I have used the same logic to check the winnings. Added logic to get all dice options for 1, 2 or 3 dice, and then loop through all possibilities, and count the numbers of wins, losses or draws and check that against the total amount of possibilities. It seems this is a much faster method than a Monte Carlo Simulation (with the 10000 rounds), and it's accurate (provided that the logic is valid).

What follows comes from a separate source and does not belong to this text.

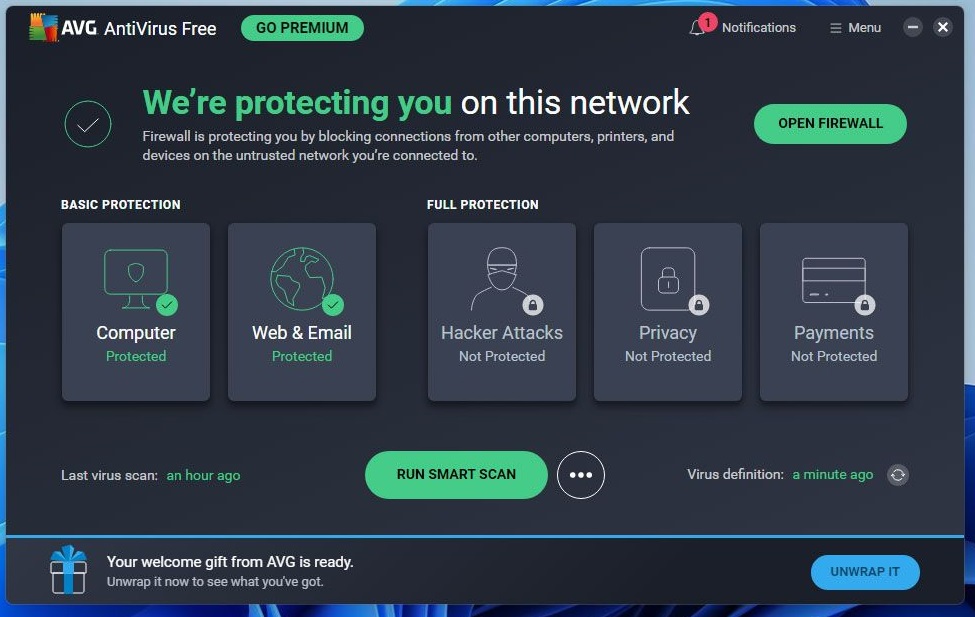
Task: Click 'a minute ago' virus definition link
Action: click(832, 475)
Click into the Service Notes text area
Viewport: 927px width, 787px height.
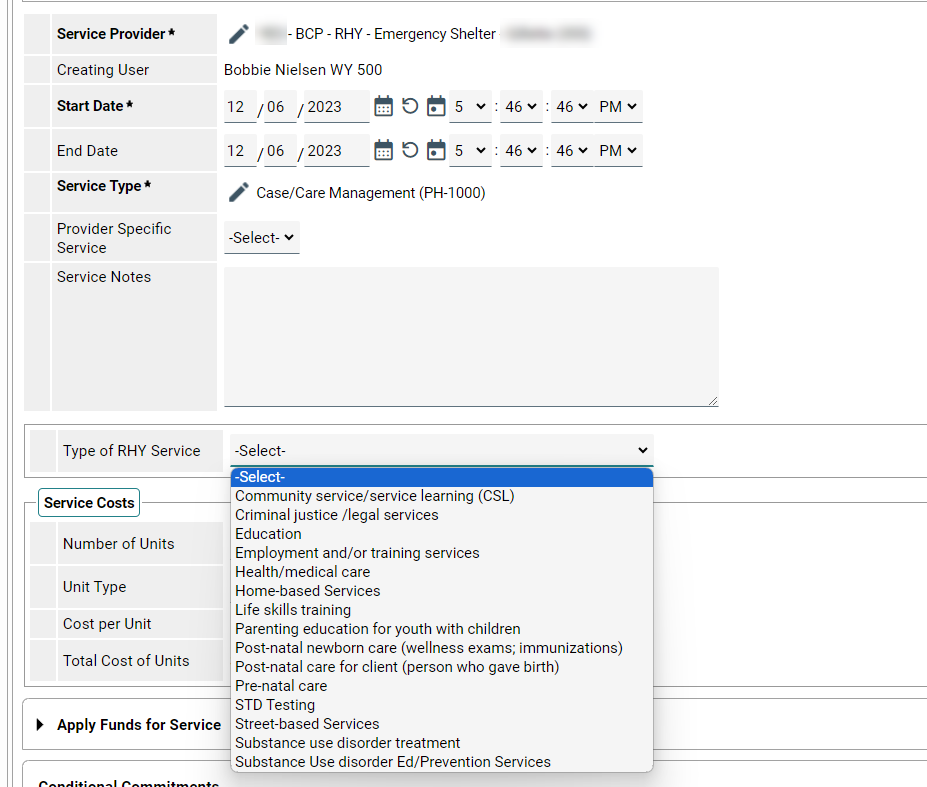click(x=471, y=336)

The output is displayed below:

Situation 3 attack dice vs 2 defense dice:
Attacker wins 2890 out of 7776, this is 37.1656378600823% of the time
Defender wins 2275 out of 7776, this is 29.2566872427983% of the time
Draws 2611 out of 7776, this is 33.5776748971193% of the time

Situation 3 attack dice vs 1 defense dice:
Attacker wins 855 out of 1296, this is 65.9722222222222% of the time
Defender wins 441 out of 1296, this is 34.0277777777778% of the time
Draws 0 out of 1296, this is 0% of the time

Situation 2 attack dice vs 2 defense dice:
Attacker wins 295 out of 1296, this is 22.7623456790123% of the time
Defender wins 581 out of 1296, this is 44.8302469135802% of the time
Draws 420 out of 1296, this is 32.4074074074074% of the time

Situation 2 attack dice vs 1 defense dice:
Attacker wins 125 out of 216, this is 57.8703703703704% of the time
Defender wins 91 out of 216, this is 42.1296296296296% of the time
Draws 0 out of 216, this is 0% of the time

Situation 1 attack dice vs 2 defense dice:
Attacker wins 55 out of 216, this is 25.462962962963% of the time
Defender wins 161 out of 216, this is 74.537037037037% of the time
Draws 0 out of 216, this is 0% of the time

Situation 1 attack dice vs 1 defense dice:
Attacker wins 15 out of 36, this is 41.6666666666667% of the time
Defender wins 21 out of 36, this is 58.3333333333333% of the time
Draws 0 out of 36, this is 0% of the time

As you can see, these results are quite similar to the ones that where given by the Monte Carlo Simulation method. So the Monte Carlo Method works, although it gives an approximate answer, but it is better to just do the calculations, if these are not that hard to do (and requires less processing power). One thing to add, this calculation assumes fair dice.